Note: the benchmarking results can be quite different depending on the background processes running on the phone. A few things that help stabilize the app's readings are placing the phone on a cooling plate, restarting the phone, and shutting down internet access.

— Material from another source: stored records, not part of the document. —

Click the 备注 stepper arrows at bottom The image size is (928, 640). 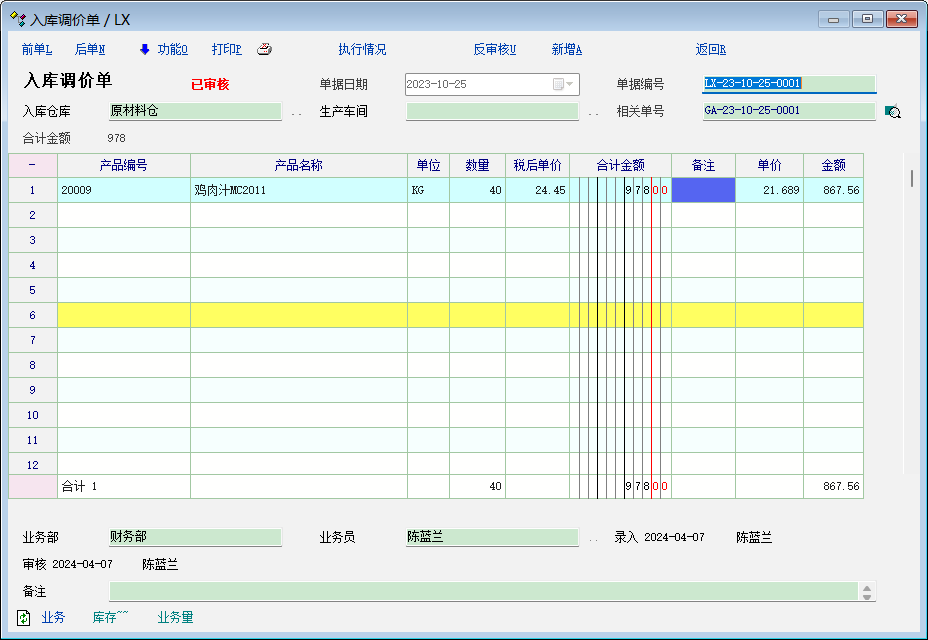point(867,592)
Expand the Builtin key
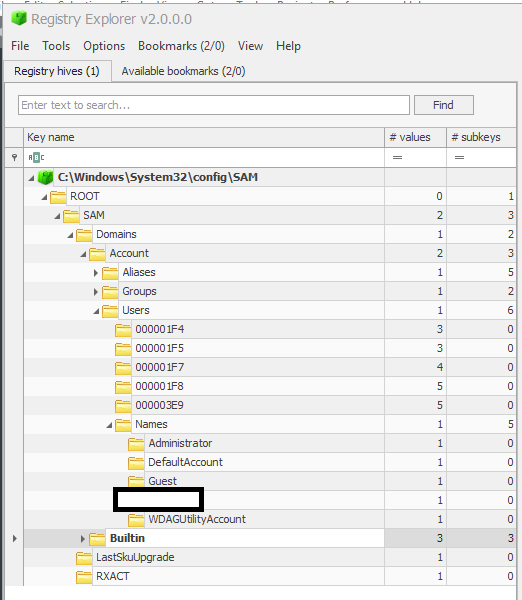 (83, 539)
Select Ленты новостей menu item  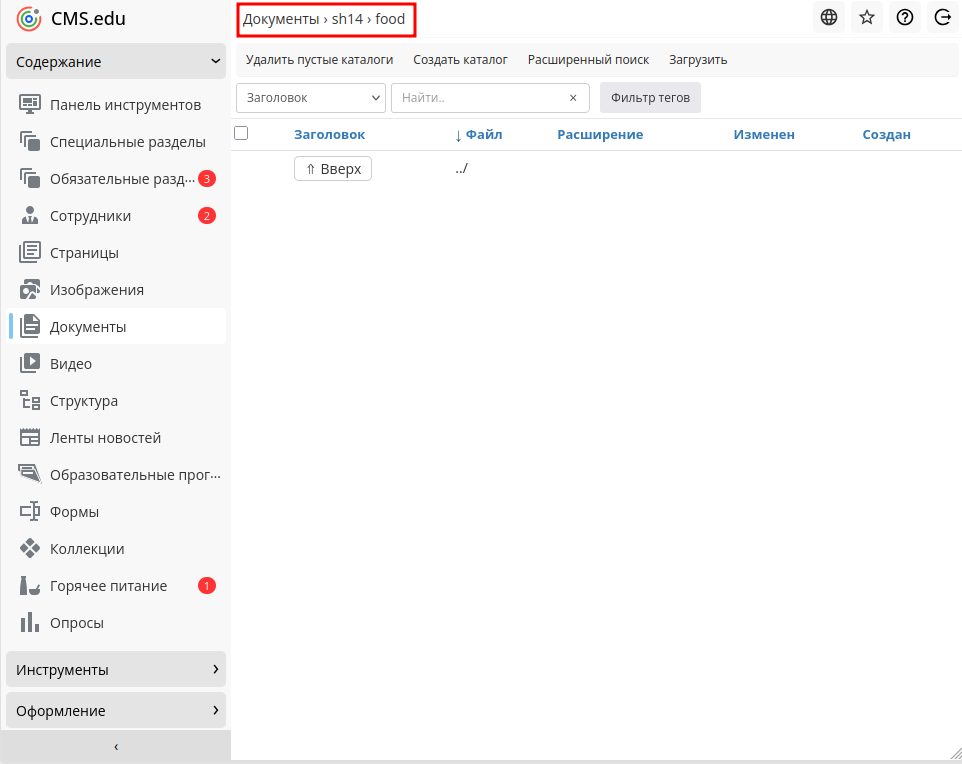pyautogui.click(x=105, y=438)
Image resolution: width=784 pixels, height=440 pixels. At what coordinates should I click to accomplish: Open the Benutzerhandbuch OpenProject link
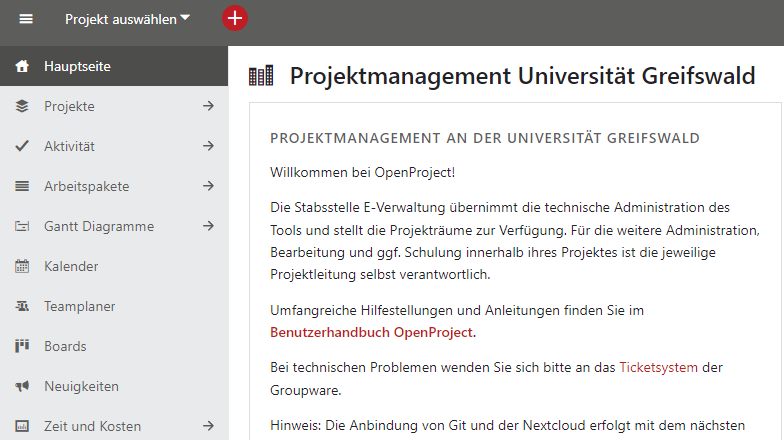click(372, 332)
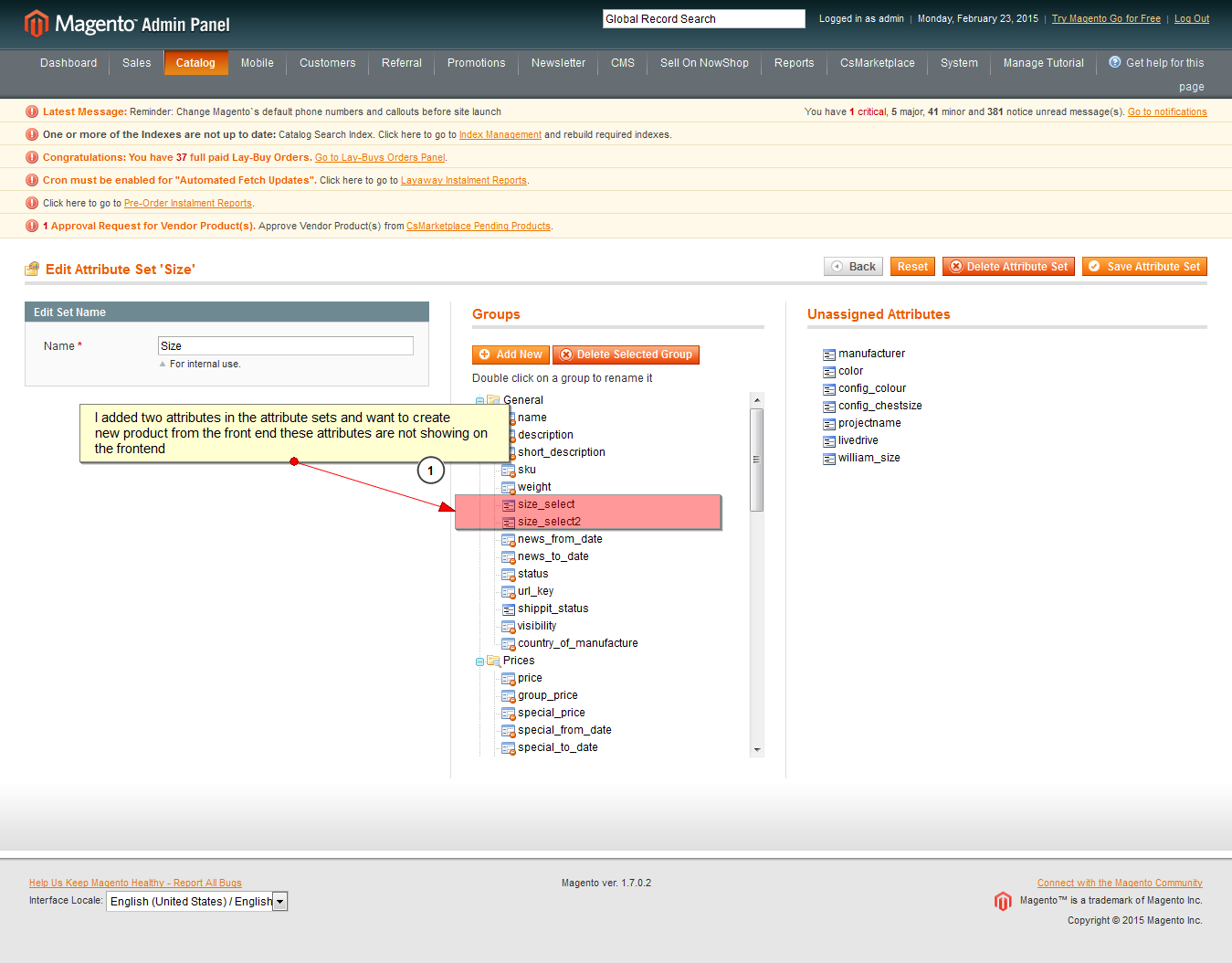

Classification Model Pixel 1 Pixel 2 Pixel 4
float_model.lite 97 113 37
quantized_model.lite 73 61 13
low_res_model.lite 3 3 1
Detection Model Pixel 2 Pixel 4
detect.lite 248 82
quantized_detect.lite 59 17
quantized_fpnlite.lite 96 29

All latency numbers are in milliseconds. The Pixel 1 and Pixel 2 latency numbers are measured on Oct 17 2019 (Github commit hash I05def66f58fa8f2161522f318e00c1b520cf0606)

The Pixel 4 latency numbers are measured on Apr 14 2020 (Github commit hash 4b2cb67756009dda843c6b56a8b320c8a54373e0).

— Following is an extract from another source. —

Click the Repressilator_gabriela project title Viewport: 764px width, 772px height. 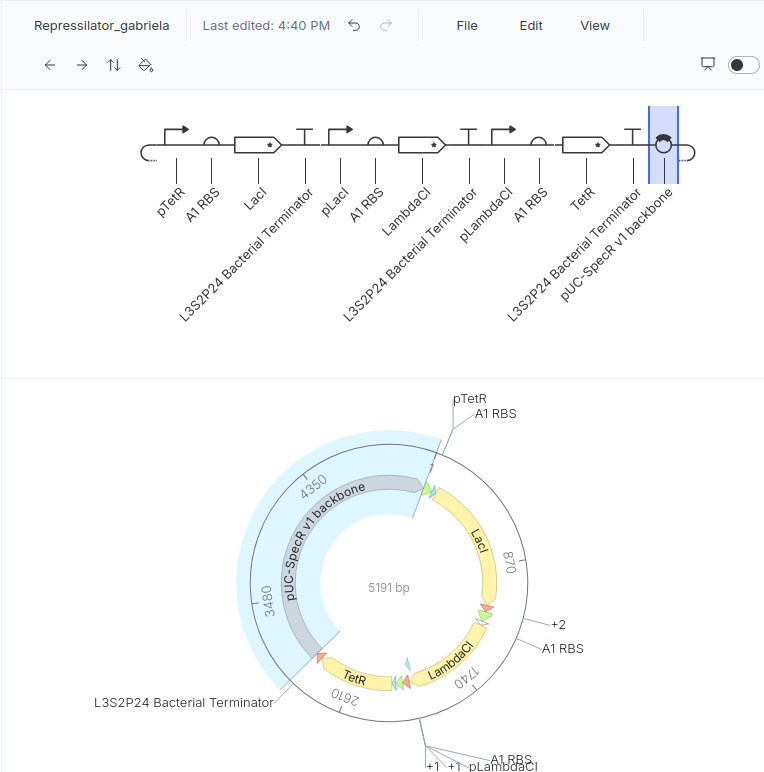click(x=101, y=26)
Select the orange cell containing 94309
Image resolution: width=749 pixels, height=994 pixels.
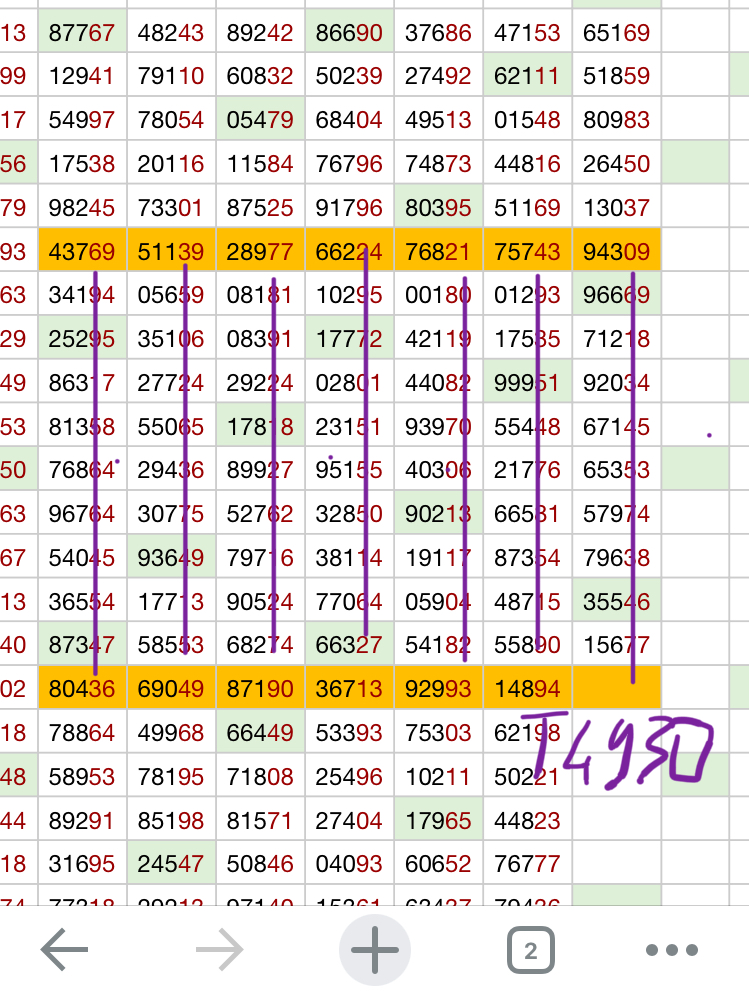(616, 252)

Since Pixel 4 has excellent support for 8-bit quantized models, we strongly recommend you to check out the Post-Training Quantization tutorial.

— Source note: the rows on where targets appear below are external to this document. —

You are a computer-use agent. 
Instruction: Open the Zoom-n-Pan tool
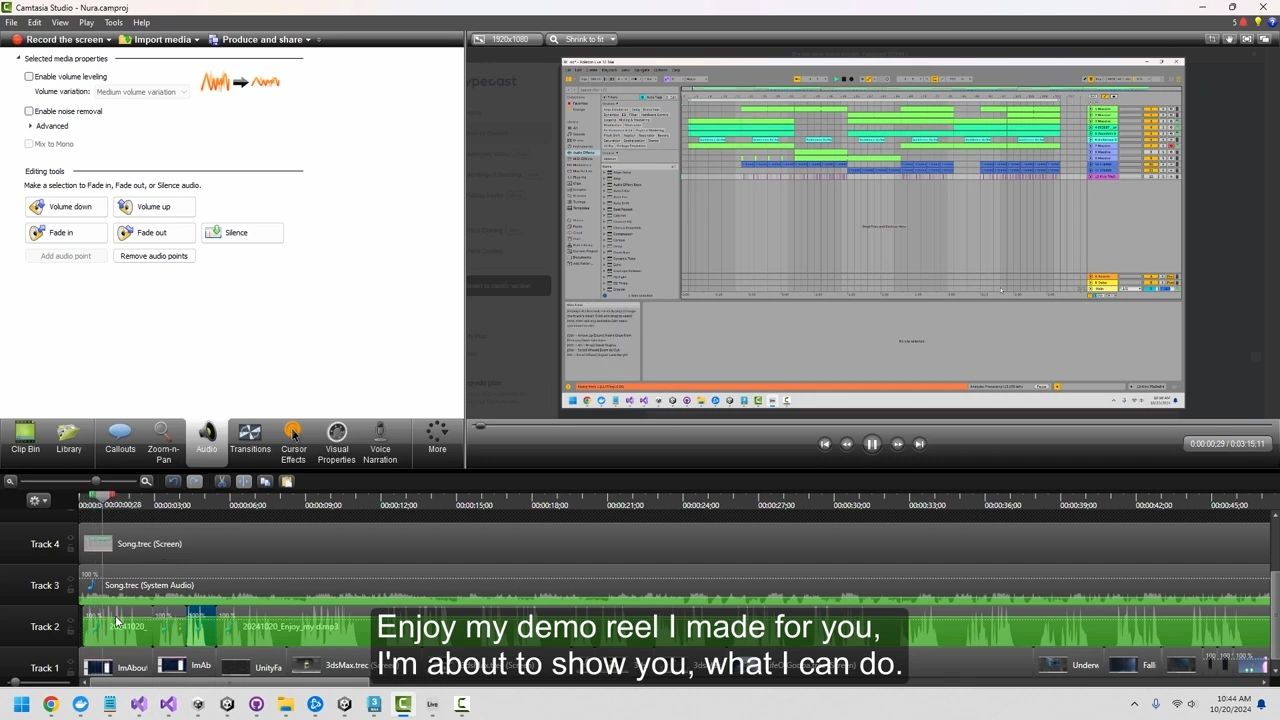(163, 441)
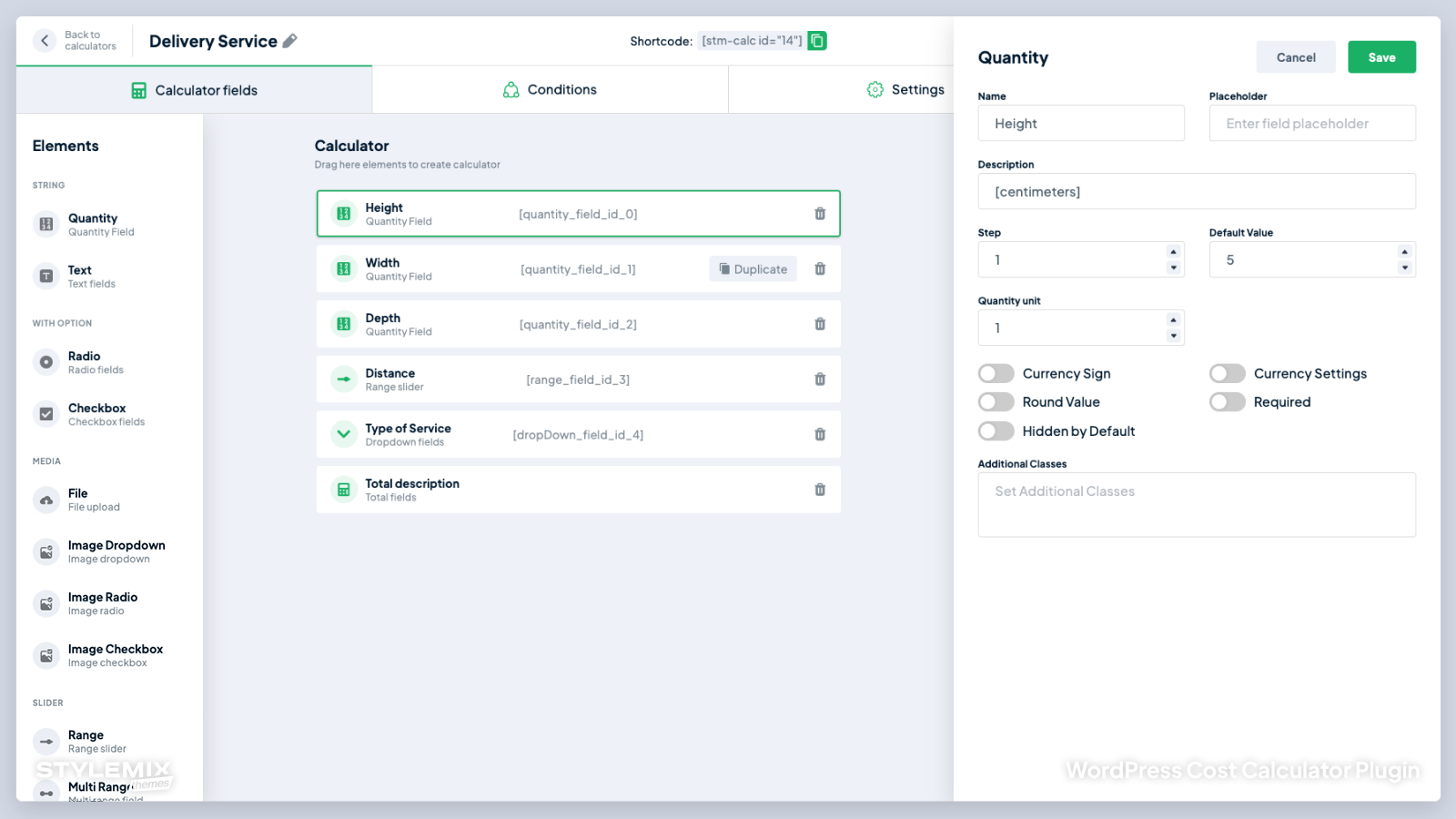Open the Settings tab
This screenshot has width=1456, height=819.
(x=905, y=89)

The detection models above are both single-shot models (i.e. no object proposal generation) using TfLite's fast version of Non-Max-Suppression (NMS). The fast NMS is significant faster than the regular NMS (used by the ObjectDetectionAPI in training) at the expense of about 1% mAP for the listed models.

Latency table

We have compiled a latency table for common neural network operators such as convolutions, separable convolutions, and matrix multiplications. The table of results is available here:

The results were generated by creating a small network containing a single operation, and running the op under the test harness. For more details see the NetAdapt paper1. We plan to expand table regularly as we test with newer OS releases and updates to Tensorflow Lite.

Sample benchmarks

Below are the baseline models (MobileNetV2, MnasNet, and MobileNetV3) used to compute the reference accuracy for ImageNet classification. The naming convention of the models are [precision]_[model class]_[resolution]_[multiplier]. Pixel 2 Latency (ms) is measured on a single Pixel 2 big core using the competition server on Oct 17 2019, while Pixel 4 latency (ms) is measured on a single Pixel 4 big core using the competition server on Apr 14 2020. You can find these models on TFLite's hosted model page.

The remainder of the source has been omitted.